All the air left Sadie in a rush. “Oh my God, Jay, how have you not just curled into a ball and given up?”
Her mouth curled up slightly. “I kind of did for a while, but eventually self-pity got boring, and I started bouncing a ball off my bedroom wall. Then I started hitting against my garage. Before I knew it, I was having fun aga
in. I started to feel like me again. I didn’t want to lose that feeling, and I didn’t want to be the person Katia had made me out to be. I didn’t want her to have the last word on my career or my life story.”
Sadie squeezed Jay’s shoulder, grateful to hear a hint of passion in her voice again.
“I told myself I could do things differently this time. I believed I could play my style of tennis on my own terms and just stay away from the rest of it.”
“And you have,” Sadie interjected, feeling almost triumphant on her behalf. “You’re back.”
“I was,” Jay said. “I had clawed and crawled my way back to a place I could feel proud of, and I’d managed to do so without dragging anyone else into my drama. I was just to the point where I really thought I could trust myself again, and then . . .”
Sadie waited, the slow realization causing her stomach to sink. “And then I kissed you.”
Jay nodded. “It’s my fault.
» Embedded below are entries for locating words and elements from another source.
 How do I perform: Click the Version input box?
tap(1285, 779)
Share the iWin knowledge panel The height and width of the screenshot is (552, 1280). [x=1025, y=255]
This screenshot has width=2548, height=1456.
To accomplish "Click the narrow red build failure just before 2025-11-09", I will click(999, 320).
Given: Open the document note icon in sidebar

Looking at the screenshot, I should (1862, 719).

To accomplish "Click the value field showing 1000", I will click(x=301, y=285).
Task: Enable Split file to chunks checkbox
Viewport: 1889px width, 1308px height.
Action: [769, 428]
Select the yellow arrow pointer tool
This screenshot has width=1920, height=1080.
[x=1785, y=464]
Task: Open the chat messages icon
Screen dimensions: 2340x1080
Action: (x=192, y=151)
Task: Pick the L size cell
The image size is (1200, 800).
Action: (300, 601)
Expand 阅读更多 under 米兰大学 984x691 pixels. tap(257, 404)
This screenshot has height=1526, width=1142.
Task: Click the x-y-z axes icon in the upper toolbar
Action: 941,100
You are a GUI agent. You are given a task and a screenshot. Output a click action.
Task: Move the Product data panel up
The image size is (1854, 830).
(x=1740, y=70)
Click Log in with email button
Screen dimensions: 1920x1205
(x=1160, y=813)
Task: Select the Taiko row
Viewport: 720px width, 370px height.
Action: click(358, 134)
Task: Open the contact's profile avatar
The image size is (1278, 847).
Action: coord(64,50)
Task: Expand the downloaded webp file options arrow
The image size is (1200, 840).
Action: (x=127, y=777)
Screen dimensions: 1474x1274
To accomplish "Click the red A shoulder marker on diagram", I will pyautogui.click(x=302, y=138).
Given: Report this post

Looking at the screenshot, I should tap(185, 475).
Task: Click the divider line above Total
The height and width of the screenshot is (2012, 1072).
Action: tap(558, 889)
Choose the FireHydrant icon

I got too close.”
“No,” Sadie said quickly. “I can’t stand for you to blame yourself. Please, Jay, if I was the person who shook you off the foundation you worked so hard to build, I couldn’t live with myself.”
“Well, I couldn’t stand to see you blame yourself, either,” Jay said, turning to face her. “You are perfect to me, Sadie. You are beautiful and tenacious and kind, and I would rather die than put you through what I went through before.”
Now it was Sadie’s turn to nod numbly. None of this had ever occurred to her before. Not just Jay’s past, but the implications for her future. She could never date again without causing a field day for the paparazzi. “I feel like I’m living on another planet. Normally I would just say forget everything and everyone. I do what I want. I have always gone with my gut, but it’s not just about what I want, is it?”
Jay shook her head sadly. “And as reluctant as I am to go through the trauma again, it’s not even about me, either. We have Destiny to think about. If anyone knew I had feelings for you, she’d have to face some very real consequences too.”